Wydawnictwa podróżnicze zazwyczaj publikują listy naj… Najpopularniejszych miejsc na świecie, najbardziej pożądanych, najpiękniejszych, najdroższych etc.. Tymczasem Fodor’s od lat publikuje listę „nie” – czyli miejsc, których odwiedzania nie tylko nie rekomenduje, ale wręcz prosi, by ich nie odwiedzać. To „nie” ma zwrócić uwagę na kwestie etycznego podróżowania, czyli takiego, które nie niszczy klimatu, ekosystemów i lokalnych społeczności.
Przed laty na Majorce krążyła taka przypowieść. Ojciec miał trzech synów – najstarszemu i najmądrzejszemu podarował gaj oliwny, bo był pewny, że dobro, na które pracował wiele lat i on i ojciec i dziadek pójdzie w dobre ręce, a syn pomnoży majątek. Średniemu podarował winnicę, a najmłodszemu lekkoduchowi to, co zostało, czyli nieurodzajną plażę.
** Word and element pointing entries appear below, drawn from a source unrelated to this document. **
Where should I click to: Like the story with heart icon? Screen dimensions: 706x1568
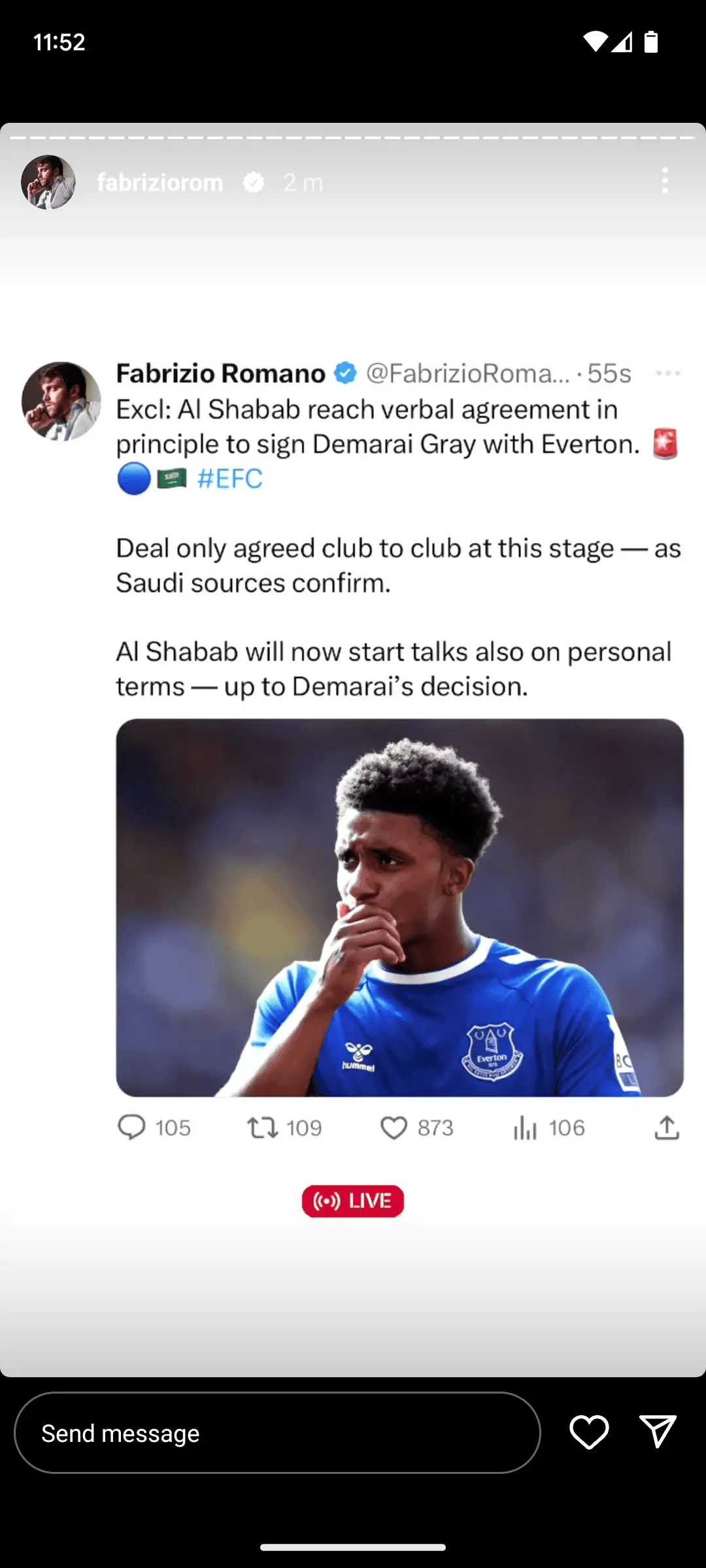point(589,1432)
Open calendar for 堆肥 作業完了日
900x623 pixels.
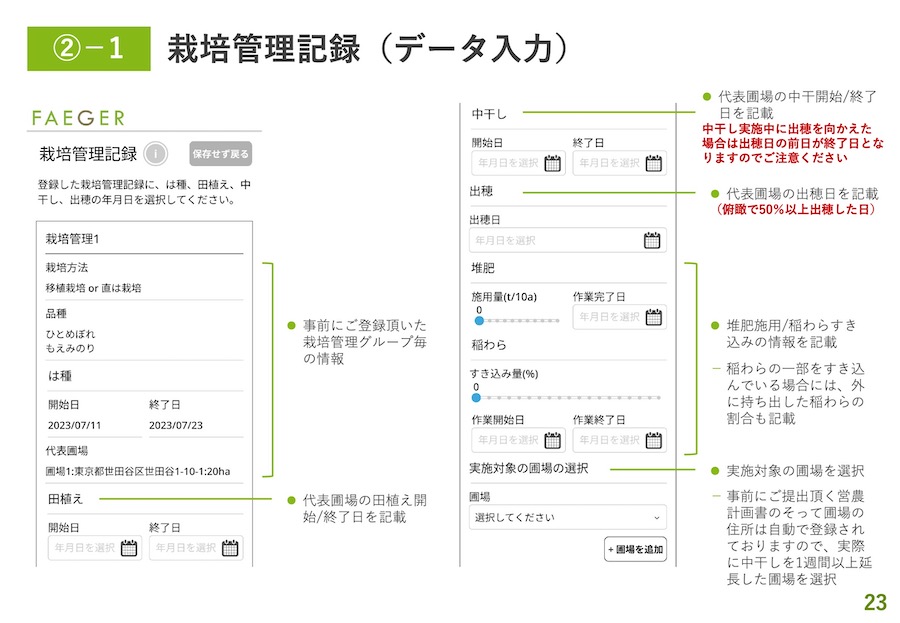[x=653, y=317]
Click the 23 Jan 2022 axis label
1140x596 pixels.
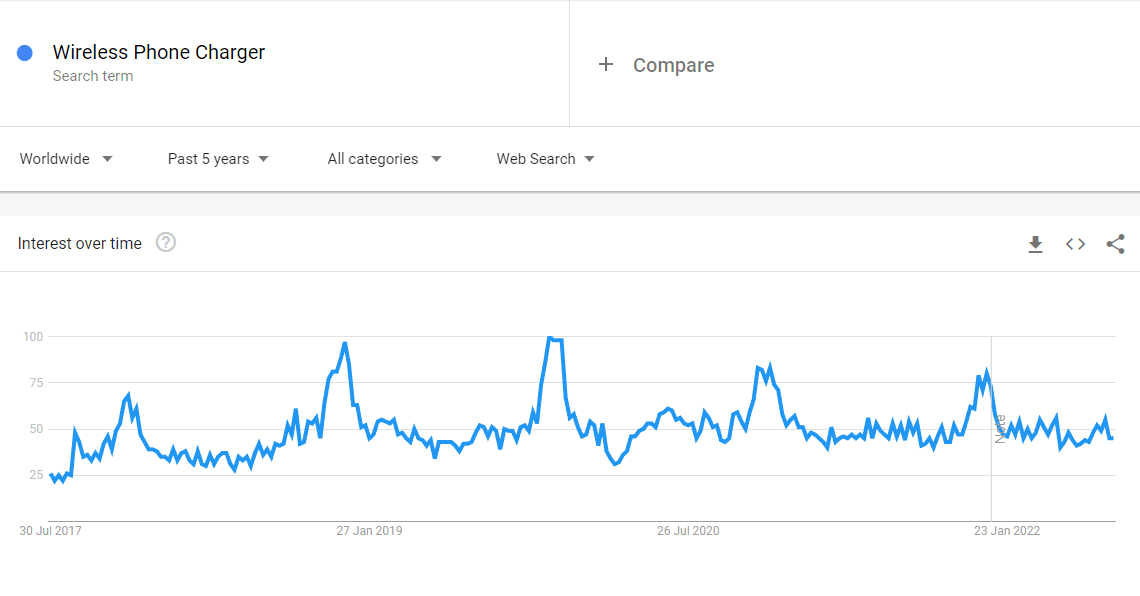[1007, 531]
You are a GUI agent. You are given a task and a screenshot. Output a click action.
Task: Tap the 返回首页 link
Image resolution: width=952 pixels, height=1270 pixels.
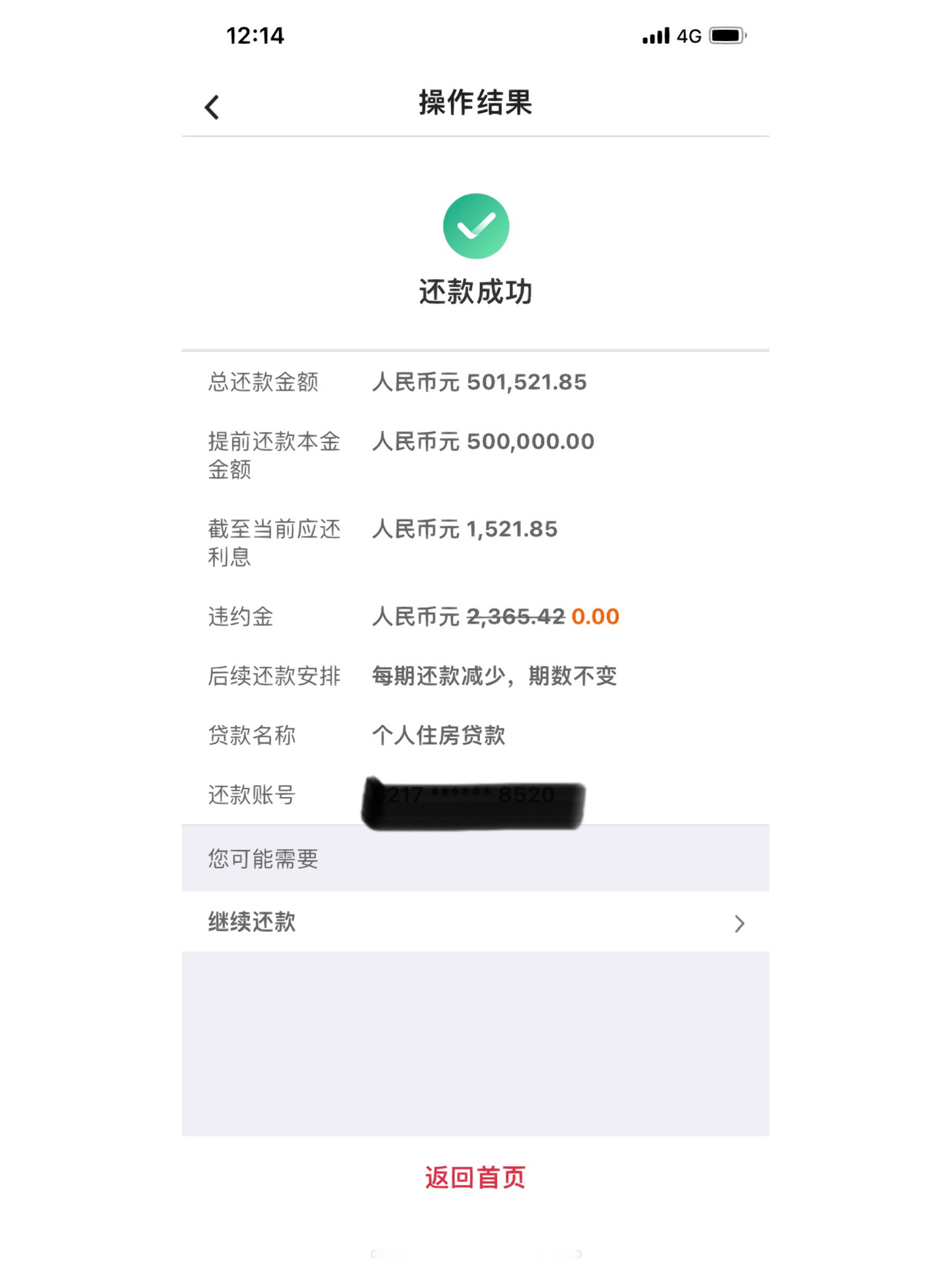[x=476, y=1177]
Fabryka oliwy splajtowała, winnica nie przynosiła oczekiwanych zysków, a najmłodszy plażę sprzedał pod hotel i żył w dostatku. W tej historyjce jak w soczewce widać losy miejsc, które rozkwitły dzięki turystycznemu boomowi. Tyle że to historyjka sprzed 40 lat, do której życie dopisało dalszy ciąg.
Dziś na Majorce turystyka już nie jest błogosławieństwem. Czarterowe biura podróży odstraszają wymagających bogatych klientów, frytki i hamburgery zastąpiły lokalny tumbet (dla ciekawskich to smażone z czosnkiem i ziołami: papryka, bakłażan, cebula, ziemniaki i czasem cukinia). Wyspa generalnie podzieliła się na przylegającą do Palmy strefę turystyczną i całą resztę. Pierwsza to hałaśliwy kosmopolityczny kurort, wypuszczający macki do atrakcyjnych miejsc, gdzie autokarami wozi się turystów, druga – jeszcze klimatyczna, bo trochę zapomniana, jakby podłymi drogami broniła się przed inwazją.
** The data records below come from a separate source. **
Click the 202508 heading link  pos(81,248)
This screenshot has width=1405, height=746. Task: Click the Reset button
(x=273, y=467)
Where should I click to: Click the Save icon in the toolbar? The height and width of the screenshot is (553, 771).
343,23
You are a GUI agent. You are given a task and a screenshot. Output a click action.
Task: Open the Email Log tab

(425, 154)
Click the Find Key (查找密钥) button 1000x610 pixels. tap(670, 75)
I ktoś mógłby powiedzieć, że taka jest kolej rzeczy i to po prostu cywilizacyjny rozwój układa losy miejsc. Tyle że ów rozwój nie dzieje się bez ludzi. Z górą 100 lat temu prezydent Południowej Afryki Paulus Kruger wypowiedział znamienne słowa: „Chciałbym, aby moje wnuki miały szansę zobaczyć żyjące w naturze lwy czy słonie”.
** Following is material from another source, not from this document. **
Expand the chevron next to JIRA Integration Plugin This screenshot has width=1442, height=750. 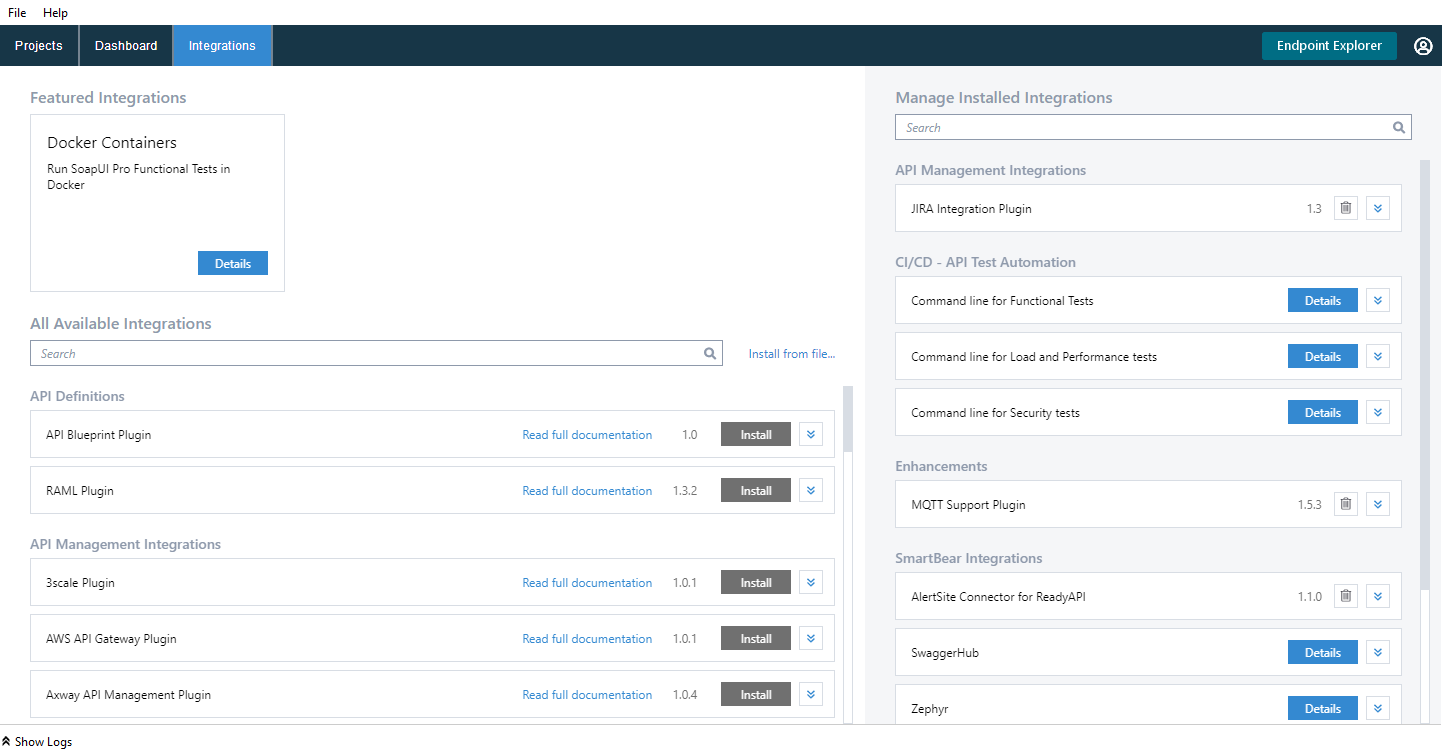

Na dawnych terenach łowieckich zuluskich królów ustanowił wówczas park narodowy, drugi na świecie po amerykańskim Yellowstone. Ów amerykański park założono w 1885 roku, wtedy kiedy w Południowej Afryce w Transwalu, odkryto najbogatsze na świecie złoża złota i diamentów. To one stały się przyczyną krwawych wojen burskich.